Promotoria de Justiça com atribuição em matéria de tutela coletiva de defesa do meio ambiente do Ministério Público do Estado da Bahia finalizou um inquérito civil que apurava eventual poluição hídrica e concluiu que não foi praticada qualquer ilegalidade ou dano ambiental. Consoante dispõe a Lei nº 7.347/1985, o promotor de Justiça deve elaborar:
- A)promoção de arquivamento, que será submetida a exame e deliberação do Conselho Superior do Ministério Público;
Correta: a promoção de arquivamento do inquérito civil deve ser submetida ao Conselho Superior do Ministério Público, nos termos do art. 9º da Lei nº 7.347/1985.

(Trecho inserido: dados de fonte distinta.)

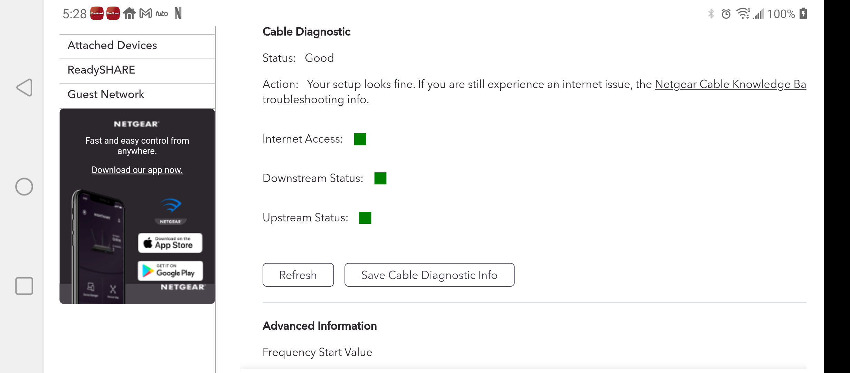Tap the home notification icon in status bar
850x373 pixels.
coord(129,13)
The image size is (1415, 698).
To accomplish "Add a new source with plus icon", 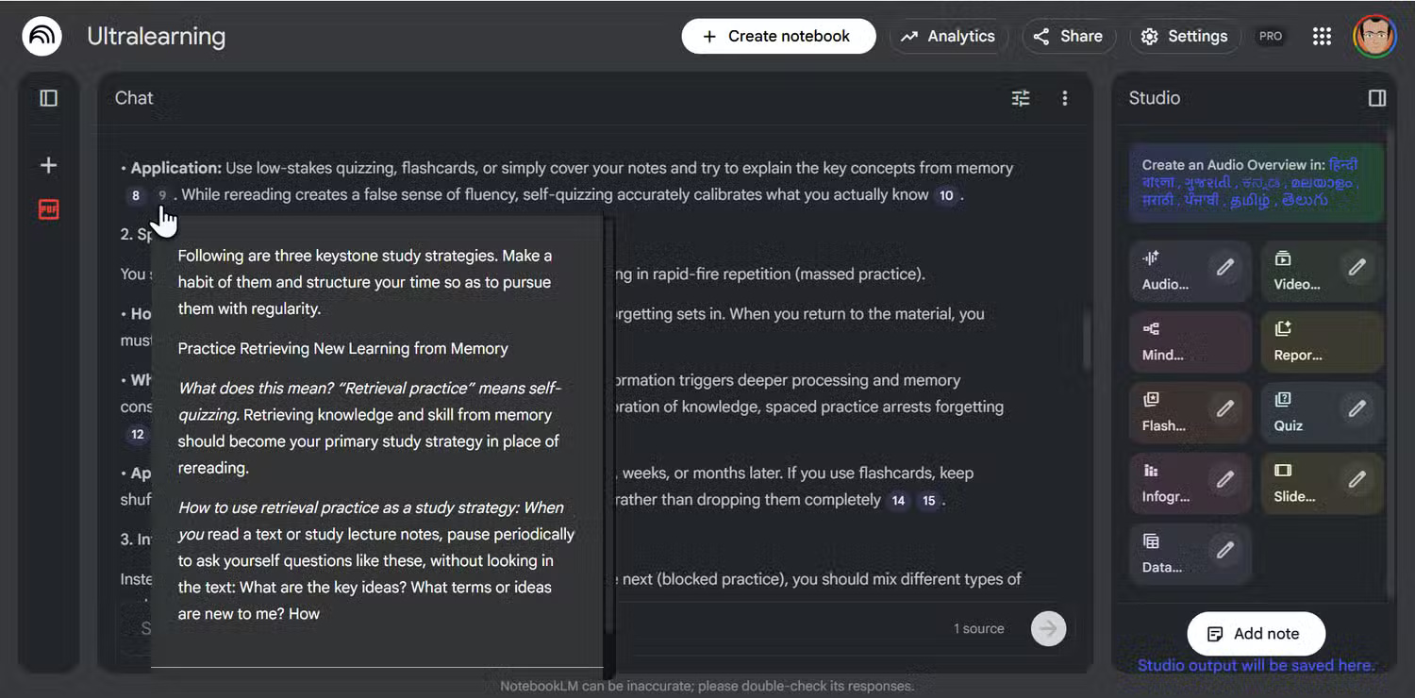I will coord(49,166).
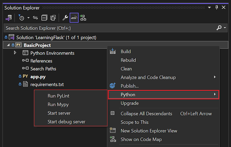Collapse the BasicProject tree node

[x=8, y=45]
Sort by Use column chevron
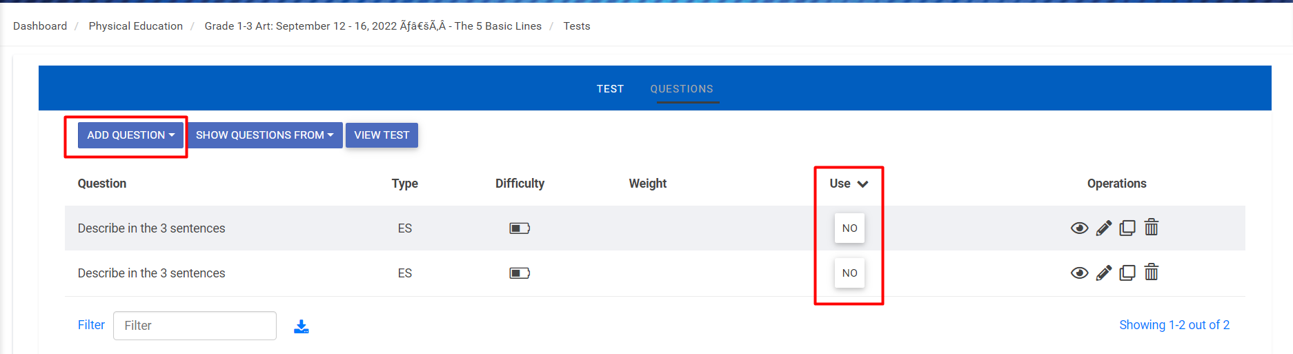 [x=862, y=184]
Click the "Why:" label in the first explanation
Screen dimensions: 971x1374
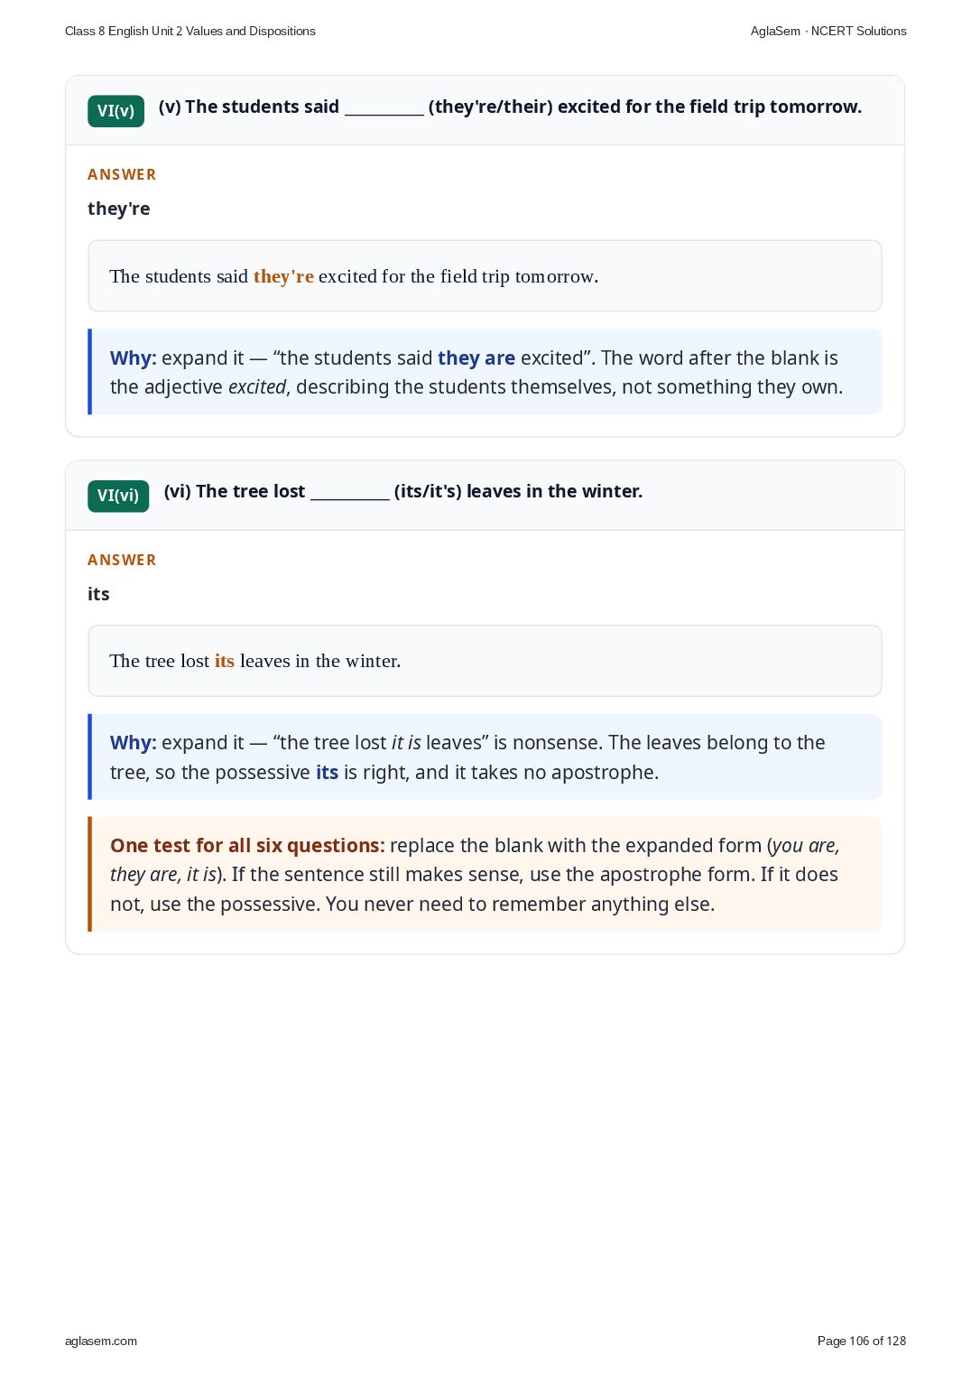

- B)promoção de arquivamento, que será submetida a exame e decisão do juízo cível do local dos fatos;
Errada: o arquivamento do inquérito civil não é decidido pelo juízo cível, mas submetido ao controle interno do Ministério Público.

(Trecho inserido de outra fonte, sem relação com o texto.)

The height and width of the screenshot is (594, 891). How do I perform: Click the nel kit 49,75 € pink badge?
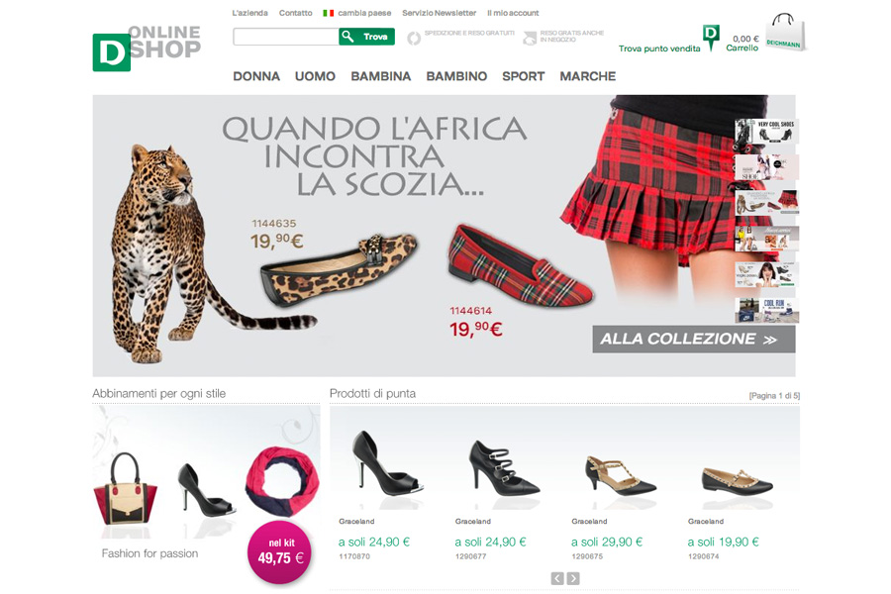[x=280, y=552]
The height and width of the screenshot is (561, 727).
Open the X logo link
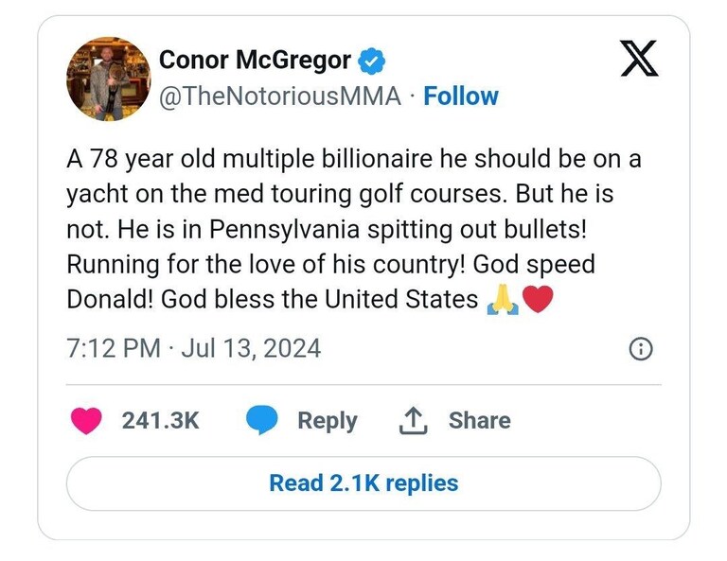pyautogui.click(x=639, y=59)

- C)promoção de arquivamento, que será submetida a exame e decisão do juízo criminal do local dos fatos;
Errada: não cabe ao juízo criminal apreciar arquivamento de inquérito civil, que é procedimento extrajudicial do Ministério Público.
- D)termo de ajustamento de conduta com o investigado, para prevenir danos ambientais, e submeter ao juízo cível;
Errada: TAC é medida consensual para adequação de conduta, não substitui a promoção de arquivamento quando a investigação conclui pela inexistência de ilícito.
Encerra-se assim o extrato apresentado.